Почему нравственные вопросы так важны? Дюркгейм — как и множество его современников, озабоченных крушением религиозных ценностей и перестройкой социальных связей, — искал нерелигиозное основание, которое могло бы удержать общество от распада. В своих лекциях он увязывает моральные нормы с узами солидарности: именно моральные правила, образованные «застывшим» коллективным возбуждением и оживляемые в коллективных ритуалах, объясняют и направляют действия индивидов. Важнейшую роль в прививании, или даже инкорпорировании, моральных правил играет школа, где фигура учителя приобретает архетипическую роль воплощенного общества, мягко говоря, авторитарную по нынешним меркам. Что важно, в моральных правилах вместе сходятся и принудительность, и желательность, т. е. благо для самого индивида; в этом смысле тот же Фуко, полагающий нормативную власть обязательным насилием, переворачивает классика, для которого моральное поведение поддерживается автономной волей индивида, и этому самому индивиду от следования нормам может быть светло, чисто и радостно.
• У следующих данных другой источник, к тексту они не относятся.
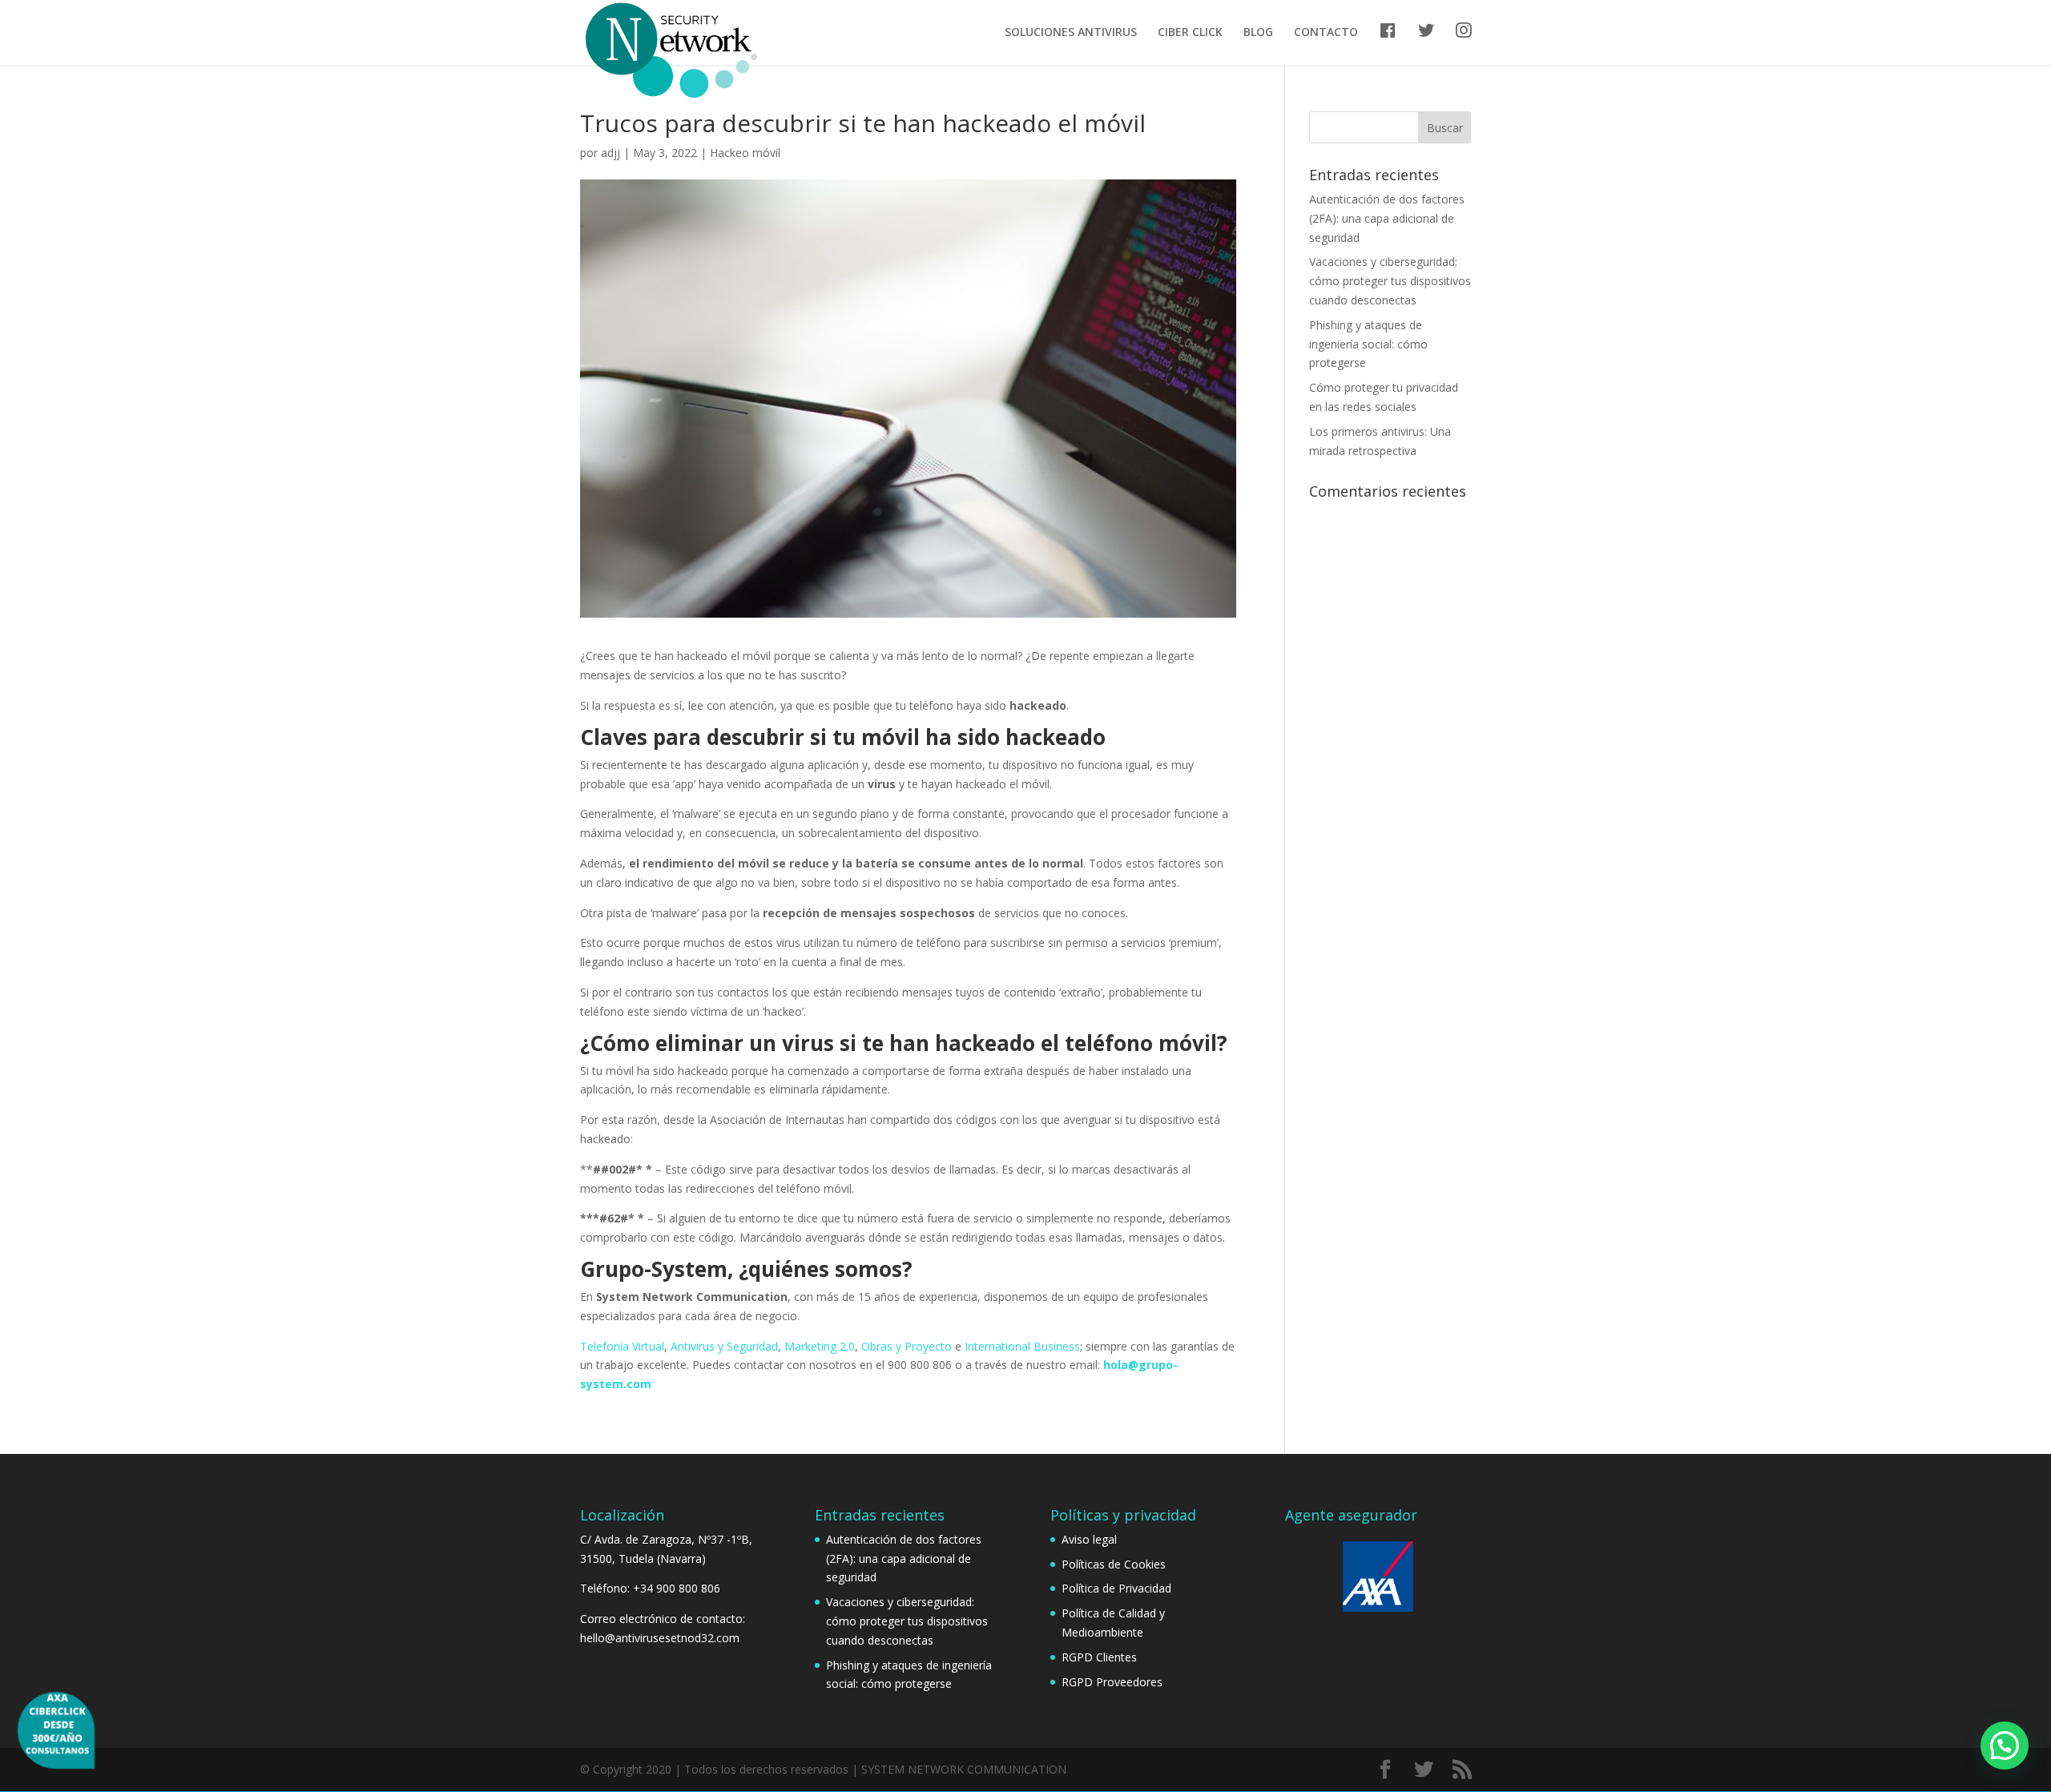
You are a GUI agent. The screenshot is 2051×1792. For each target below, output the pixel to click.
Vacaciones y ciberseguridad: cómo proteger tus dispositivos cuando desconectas (1390, 281)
Труд публикуется на русском впервые.

«Сущность наказания настолько не согласуется с его бесстрастным применением, что, хотя и полезно дать себе какое-то время на размышление, прежде чем его назначить, все-таки не нужно, чтобы это время было слишком значительным».

Брайан Фейган. Малый ледниковый период. Как климат изменил историю, 1300–1850. М.: Бомбора, 2021. Перевод с английского А. Ефимовой, Т. Турсковой. Содержание

От отрицателей глобального потепления нередко приходится слышать что-то вроде: «Ребята, расслабьтесь, человек на климат не влияет, вообще-то мы живем в ледниковый период, просто сейчас оттепель, но скоро все опять замерзнет».

Книга британского ученого и популяризатора археологии Брайана Фейгана посвящена как раз «последним заморозкам», которые с короткими перерывами царили на нашем полушарии с начала XIV века по середину века XIX. Отрицатели потепления наверняка смогут воспользоваться и этой книгой, но лишь в силу своей шизофреничности, поскольку пафос Фейгана ровно противоположен, а фактическая основа для этого пафоса вполне прозрачна: автор хочет показать, что люди чрезвычайно зависимы от погодных условий и крайне уязвимы перед климатическими сдвигами, которые, по имеющимся данным, всегда происходят резко. Особенно важно (хотя, похоже, поздно) это осознавать именно сейчас, когда антропогенное воздействие накладывается на ту самую оттепель между ледниковыми периодами.

Фейган, безусловно, далек от экологического детерминизма, его заботит аккуратная реконструкция климатического контекста исторических событий, но в пересказе взаимосвязи простраиваются автоматически: неурожай триггернул Французскую революцию, Великий голод способствовал всплеску набожности и строительству монастырей, ну а Генерал Мороз, если продолжать, разгромил Наполеона.

Первое издание книги вышло в 2000 году, что не может не смущать, но перевод выполнен по дополненной версии 2019 года.

«Ганс Нойбергер провел потрясающее исследование: он изучил облака, изображенные на 6500 картинах, которые были написаны с 1400 по 1967 год и ныне хранятся в 41 художественном музее в США и Европе. Его статистический анализ выявил медленное увеличение облачности с начала XV по середину XVI века, за которым последовал резкий рост облачности».